#### Problem:
Copy the entries word for word, from the start through the line containing "477x391 pixels. 114,322", including that line.
Start
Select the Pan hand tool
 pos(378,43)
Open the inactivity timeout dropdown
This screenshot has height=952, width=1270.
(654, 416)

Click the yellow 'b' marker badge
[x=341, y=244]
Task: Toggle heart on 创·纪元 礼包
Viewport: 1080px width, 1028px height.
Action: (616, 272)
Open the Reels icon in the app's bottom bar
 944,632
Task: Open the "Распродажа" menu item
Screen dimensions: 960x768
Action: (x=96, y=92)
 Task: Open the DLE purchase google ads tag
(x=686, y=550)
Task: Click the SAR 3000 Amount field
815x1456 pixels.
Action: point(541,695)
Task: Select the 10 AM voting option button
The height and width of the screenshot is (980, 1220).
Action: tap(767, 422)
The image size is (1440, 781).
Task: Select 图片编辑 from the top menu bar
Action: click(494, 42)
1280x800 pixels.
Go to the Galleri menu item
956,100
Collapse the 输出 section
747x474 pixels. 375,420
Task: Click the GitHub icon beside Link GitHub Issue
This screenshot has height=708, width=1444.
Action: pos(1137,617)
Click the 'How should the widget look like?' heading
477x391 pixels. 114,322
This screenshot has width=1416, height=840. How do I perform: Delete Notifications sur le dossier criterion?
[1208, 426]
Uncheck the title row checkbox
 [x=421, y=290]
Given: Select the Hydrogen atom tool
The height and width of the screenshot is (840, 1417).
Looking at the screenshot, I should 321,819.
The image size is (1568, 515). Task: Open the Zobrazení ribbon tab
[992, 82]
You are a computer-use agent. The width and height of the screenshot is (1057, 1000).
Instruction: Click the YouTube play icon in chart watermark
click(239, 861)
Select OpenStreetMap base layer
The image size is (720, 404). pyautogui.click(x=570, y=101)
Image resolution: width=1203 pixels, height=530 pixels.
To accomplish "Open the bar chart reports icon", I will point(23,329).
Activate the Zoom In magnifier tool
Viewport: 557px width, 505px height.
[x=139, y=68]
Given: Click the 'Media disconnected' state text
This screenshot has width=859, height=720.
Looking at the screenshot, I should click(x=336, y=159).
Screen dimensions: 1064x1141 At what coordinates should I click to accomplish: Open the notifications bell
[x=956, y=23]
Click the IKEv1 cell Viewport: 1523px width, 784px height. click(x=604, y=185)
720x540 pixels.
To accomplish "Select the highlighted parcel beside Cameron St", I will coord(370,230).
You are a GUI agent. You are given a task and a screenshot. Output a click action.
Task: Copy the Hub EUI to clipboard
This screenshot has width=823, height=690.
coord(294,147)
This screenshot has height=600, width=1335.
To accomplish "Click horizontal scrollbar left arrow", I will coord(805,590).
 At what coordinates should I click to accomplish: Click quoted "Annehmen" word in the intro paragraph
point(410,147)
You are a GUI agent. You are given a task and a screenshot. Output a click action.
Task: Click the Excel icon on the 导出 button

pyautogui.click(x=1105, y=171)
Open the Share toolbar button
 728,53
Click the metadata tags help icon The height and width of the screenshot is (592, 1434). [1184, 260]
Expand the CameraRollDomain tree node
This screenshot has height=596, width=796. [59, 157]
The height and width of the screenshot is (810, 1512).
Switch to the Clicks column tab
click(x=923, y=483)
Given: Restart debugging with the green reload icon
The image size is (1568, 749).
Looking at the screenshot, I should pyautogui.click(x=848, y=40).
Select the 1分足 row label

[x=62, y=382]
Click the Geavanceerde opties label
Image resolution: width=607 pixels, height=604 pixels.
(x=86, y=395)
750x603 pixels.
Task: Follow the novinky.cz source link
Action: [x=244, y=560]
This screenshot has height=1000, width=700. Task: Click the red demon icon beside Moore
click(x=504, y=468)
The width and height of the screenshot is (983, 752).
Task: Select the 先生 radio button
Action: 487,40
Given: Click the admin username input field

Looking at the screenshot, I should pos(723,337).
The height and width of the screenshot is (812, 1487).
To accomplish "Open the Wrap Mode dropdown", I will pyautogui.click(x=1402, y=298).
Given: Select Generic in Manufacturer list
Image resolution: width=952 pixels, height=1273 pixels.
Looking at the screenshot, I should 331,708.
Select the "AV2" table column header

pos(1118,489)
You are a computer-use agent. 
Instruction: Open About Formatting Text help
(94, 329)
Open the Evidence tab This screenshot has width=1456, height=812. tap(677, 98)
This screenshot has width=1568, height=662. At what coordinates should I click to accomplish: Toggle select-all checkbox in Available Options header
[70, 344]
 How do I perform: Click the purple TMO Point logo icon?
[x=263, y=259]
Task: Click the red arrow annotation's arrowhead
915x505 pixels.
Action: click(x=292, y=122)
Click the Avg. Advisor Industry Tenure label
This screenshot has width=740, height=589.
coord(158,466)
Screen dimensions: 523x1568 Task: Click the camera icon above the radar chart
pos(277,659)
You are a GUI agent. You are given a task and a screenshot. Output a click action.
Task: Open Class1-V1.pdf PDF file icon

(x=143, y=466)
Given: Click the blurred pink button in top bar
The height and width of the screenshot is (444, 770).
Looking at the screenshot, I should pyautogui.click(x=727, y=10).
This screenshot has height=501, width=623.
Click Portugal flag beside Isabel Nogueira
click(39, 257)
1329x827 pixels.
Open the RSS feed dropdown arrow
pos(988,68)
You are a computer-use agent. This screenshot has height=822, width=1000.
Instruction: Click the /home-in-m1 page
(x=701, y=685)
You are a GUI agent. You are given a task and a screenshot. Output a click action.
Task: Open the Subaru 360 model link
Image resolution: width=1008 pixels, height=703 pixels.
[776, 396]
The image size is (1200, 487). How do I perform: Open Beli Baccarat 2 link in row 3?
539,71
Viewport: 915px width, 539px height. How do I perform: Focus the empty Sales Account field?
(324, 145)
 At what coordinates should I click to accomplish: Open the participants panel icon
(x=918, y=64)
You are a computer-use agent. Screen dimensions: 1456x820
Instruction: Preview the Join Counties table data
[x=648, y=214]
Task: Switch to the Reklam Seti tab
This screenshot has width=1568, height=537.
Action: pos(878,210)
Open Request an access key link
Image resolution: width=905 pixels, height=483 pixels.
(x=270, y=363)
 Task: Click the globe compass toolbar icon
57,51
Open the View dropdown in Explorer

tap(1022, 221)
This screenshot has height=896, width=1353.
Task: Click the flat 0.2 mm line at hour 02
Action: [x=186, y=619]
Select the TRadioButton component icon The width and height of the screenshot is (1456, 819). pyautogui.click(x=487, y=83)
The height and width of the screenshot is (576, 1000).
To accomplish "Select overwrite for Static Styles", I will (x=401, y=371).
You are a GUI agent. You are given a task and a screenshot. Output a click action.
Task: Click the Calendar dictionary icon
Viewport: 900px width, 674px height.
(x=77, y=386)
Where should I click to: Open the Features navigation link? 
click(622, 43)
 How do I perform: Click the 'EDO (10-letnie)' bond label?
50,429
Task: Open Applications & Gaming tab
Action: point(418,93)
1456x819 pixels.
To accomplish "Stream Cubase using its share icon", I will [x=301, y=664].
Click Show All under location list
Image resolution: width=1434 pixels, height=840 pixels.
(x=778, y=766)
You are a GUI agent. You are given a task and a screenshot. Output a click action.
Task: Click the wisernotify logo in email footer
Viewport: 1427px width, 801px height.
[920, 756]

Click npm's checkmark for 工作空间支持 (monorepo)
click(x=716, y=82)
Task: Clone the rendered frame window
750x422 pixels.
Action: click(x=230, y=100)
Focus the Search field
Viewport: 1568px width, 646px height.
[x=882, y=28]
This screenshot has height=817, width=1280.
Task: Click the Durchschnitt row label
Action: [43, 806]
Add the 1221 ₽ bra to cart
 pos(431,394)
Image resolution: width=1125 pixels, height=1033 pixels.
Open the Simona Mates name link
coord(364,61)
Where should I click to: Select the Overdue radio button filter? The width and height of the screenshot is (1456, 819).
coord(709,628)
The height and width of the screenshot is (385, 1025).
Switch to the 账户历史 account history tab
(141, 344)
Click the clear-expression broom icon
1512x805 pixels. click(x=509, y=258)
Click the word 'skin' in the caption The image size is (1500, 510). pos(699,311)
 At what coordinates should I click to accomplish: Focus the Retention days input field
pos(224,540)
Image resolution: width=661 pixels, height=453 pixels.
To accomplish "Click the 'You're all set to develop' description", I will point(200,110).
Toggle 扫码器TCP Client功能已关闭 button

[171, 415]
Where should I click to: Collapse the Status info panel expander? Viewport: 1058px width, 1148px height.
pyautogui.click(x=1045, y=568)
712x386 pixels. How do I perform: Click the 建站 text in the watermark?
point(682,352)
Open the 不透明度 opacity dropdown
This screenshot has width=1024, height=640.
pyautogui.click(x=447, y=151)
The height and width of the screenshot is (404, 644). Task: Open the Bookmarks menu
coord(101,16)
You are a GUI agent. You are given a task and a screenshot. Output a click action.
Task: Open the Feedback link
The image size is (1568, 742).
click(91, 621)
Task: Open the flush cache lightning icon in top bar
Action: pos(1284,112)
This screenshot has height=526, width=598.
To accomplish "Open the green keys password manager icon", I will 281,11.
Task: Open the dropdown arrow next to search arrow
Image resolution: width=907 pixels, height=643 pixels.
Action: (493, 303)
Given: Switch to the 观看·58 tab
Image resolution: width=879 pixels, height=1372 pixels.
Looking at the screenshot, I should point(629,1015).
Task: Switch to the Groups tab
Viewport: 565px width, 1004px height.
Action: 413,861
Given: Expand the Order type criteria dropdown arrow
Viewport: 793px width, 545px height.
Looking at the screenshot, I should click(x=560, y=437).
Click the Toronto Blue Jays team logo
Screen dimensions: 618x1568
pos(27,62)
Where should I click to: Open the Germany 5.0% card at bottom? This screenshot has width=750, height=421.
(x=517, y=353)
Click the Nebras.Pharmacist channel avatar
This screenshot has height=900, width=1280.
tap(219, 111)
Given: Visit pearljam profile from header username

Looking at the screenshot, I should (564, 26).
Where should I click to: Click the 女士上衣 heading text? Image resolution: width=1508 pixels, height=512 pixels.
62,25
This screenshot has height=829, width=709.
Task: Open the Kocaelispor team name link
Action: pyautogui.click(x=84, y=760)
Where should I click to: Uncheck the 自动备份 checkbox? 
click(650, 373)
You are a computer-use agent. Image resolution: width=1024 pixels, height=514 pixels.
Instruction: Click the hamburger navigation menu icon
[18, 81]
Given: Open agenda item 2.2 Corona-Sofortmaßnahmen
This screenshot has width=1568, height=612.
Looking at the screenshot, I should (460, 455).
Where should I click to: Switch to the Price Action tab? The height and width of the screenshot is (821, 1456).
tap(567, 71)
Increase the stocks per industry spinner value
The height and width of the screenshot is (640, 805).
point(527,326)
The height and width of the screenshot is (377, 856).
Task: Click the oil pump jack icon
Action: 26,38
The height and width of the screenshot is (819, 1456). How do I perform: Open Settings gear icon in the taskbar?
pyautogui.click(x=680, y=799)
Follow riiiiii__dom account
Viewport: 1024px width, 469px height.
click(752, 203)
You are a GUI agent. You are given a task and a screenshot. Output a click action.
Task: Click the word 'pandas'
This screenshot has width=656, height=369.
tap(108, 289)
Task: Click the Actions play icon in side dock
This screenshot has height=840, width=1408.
End
#### Result:
Select the Pan hand tool
 pos(378,43)
Open the inactivity timeout dropdown
This screenshot has height=952, width=1270.
(654, 416)

Click the yellow 'b' marker badge
[x=341, y=244]
Task: Toggle heart on 创·纪元 礼包
Viewport: 1080px width, 1028px height.
Action: (616, 272)
Open the Reels icon in the app's bottom bar
 944,632
Task: Open the "Распродажа" menu item
Screen dimensions: 960x768
Action: (x=96, y=92)
 Task: Open the DLE purchase google ads tag
(x=686, y=550)
Task: Click the SAR 3000 Amount field
815x1456 pixels.
Action: point(541,695)
Task: Select the 10 AM voting option button
The height and width of the screenshot is (980, 1220).
Action: tap(767, 422)
The image size is (1440, 781).
Task: Select 图片编辑 from the top menu bar
Action: click(494, 42)
1280x800 pixels.
Go to the Galleri menu item
956,100
Collapse the 输出 section
747x474 pixels. 375,420
Task: Click the GitHub icon beside Link GitHub Issue
This screenshot has height=708, width=1444.
Action: pos(1137,617)
Click the 'How should the widget look like?' heading
477x391 pixels. 114,322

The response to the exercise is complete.